Monday, December 15, 2008

I'm not perfect

First off, thank you for those who are reading and commenting, like I said before your comments mean alot to me. Next, we did not go to church yesterday, Dawn's birthday is tommorrow, and we celebrated yesterday, since i work tommorrow, by just spending time together and relaxing.

Ok, as my blog states, I am not perfect.I doubt anyone got that impression from my blogs, but perhaps by reading my blog concerning my anger, and the girl from my past,...it may have seemed that I thought that I am.

I am not really ashamed of anything I have done, but some stuff I kinda regret, or wish I had done differently. If that makes any sense at all.

Ok, first, yes I was terrorized growing up, and generally I was a nice person. But in elementary school I did kinda pick on a girl who was kinda off. Never out right mean, just kinda picking. She did invite some of it (I know now I may have too, but it still doesn't excuse it) but that doesn't excuse my actions. A few years later, I saw her at the skating rink, and was nice to her. I could tell she was thrilled, although admittedly I was mostly doing it to impress another girl. Also, shortly before I met my wife, I dated this girl that I had known groing up. A girl that I had liked growing up from a summer camp, and hadn't seen in years, close to 20 to be precise. Weirdly I recognized her immediately when she came to see the movie with her friend. (I was working at the theater at the time) I was crazy about this girl when we went to camp together for those couple years. (loooooong before I ever met the girl from my post) And sadly we lost touch. We dated for a few months, and finally I had to end it. I had to end it because I ended up realizing that all I felt was friendship. Unfortunately I didnt realize this until we tried to lose our virginities to eachother. I say tried, but both decided to stop. See, I couldnt get laid to save my life. Seriously, if getting some would have saved my life, I would have died. Hell, forget getting laid, I just wanted a date, and a girlfriend. But just a date first. I realized that I was mostly dating her, hoping to get some. And trying to make feeling be there that weren't. Yes, it is good I ended it before doing anything, one I would not have my wife (she didn't want to lose hers, unless the guy was one), and more importantly, it would have been really wrong. But still, I feel bad that I was doing that, even without really realizing it.

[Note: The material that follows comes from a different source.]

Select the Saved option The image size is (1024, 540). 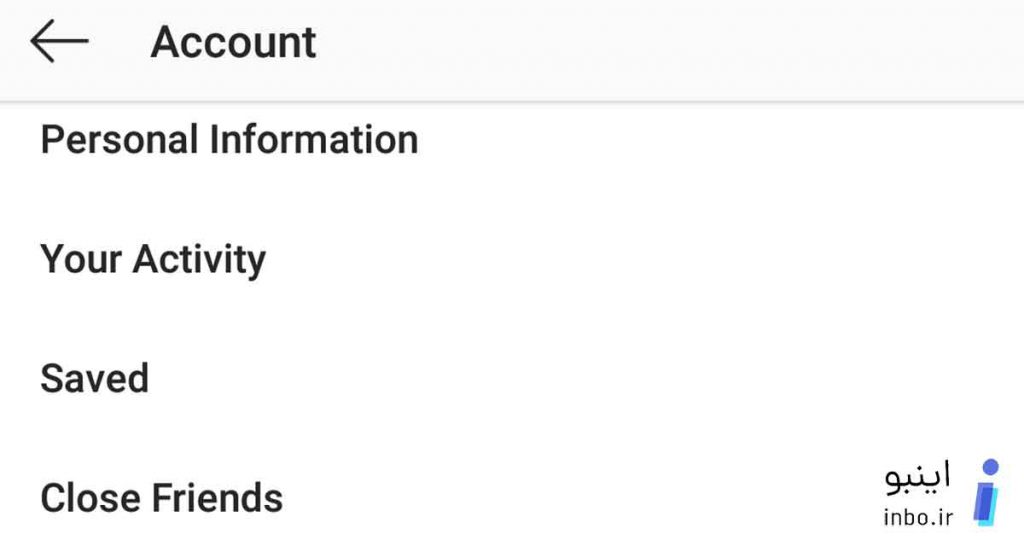512,378
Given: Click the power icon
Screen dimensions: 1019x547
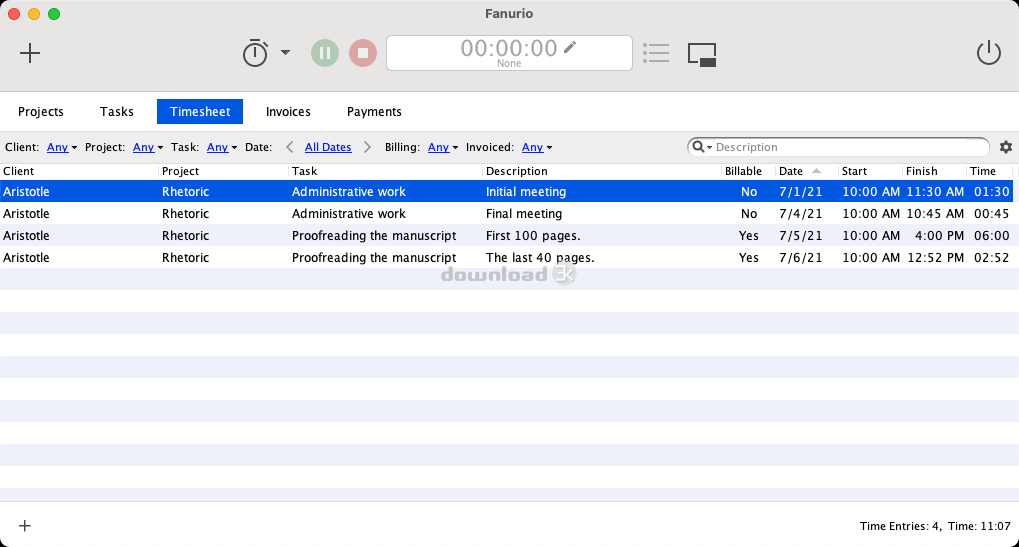Looking at the screenshot, I should [988, 53].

I was in an online relationship with a girl in the midwest, and ended it right after she sent me a pic of her. Now it wasn't really because of her pic, although that did play a role, but I met a girl online that was in town, and drop dead gorgeous (turned out that was just outside, inside fugly as all hell). But I know the timing was bad, espescially since we were planning on me coming out to see her that summer.

I have done some other things too, just can't really recall them all. I have tried a few drugs, other than tobacco and alcohol. I do not regret weed, in fact I want some now. They need to legalize it. But I have tried crack once, and snorted adderall (adult ridalin). Nothing happened with the adderall; just could breathe a little better. As far as crack, well maybe i was too stoned to tell, but nothing really happened off one hit. My whole jaw went numb (which I was told was supposed to happen) and that night I slept better than I had in years. And it tasted like someone sprayed Raid in my mouth (you know when you spray, and accidentally inhale it? think it going right in) and it was nasty. Forget the harm it does, the taste alone should be a deterrent. I was told it is supposed to taste like that. So other than weed, I am now anti drugs.

Being gullible is a regret too, I am too trusting at times. I know there are other things too.

So, to all I have apologized to, I apologize again, and if I have ever offended you now, or in the past, I am sorry. If I have wronged you, I am sorry. really I am. I may not know it, and if you want to tell me, I am game, but please know I am sorry, and most likely did not intend to.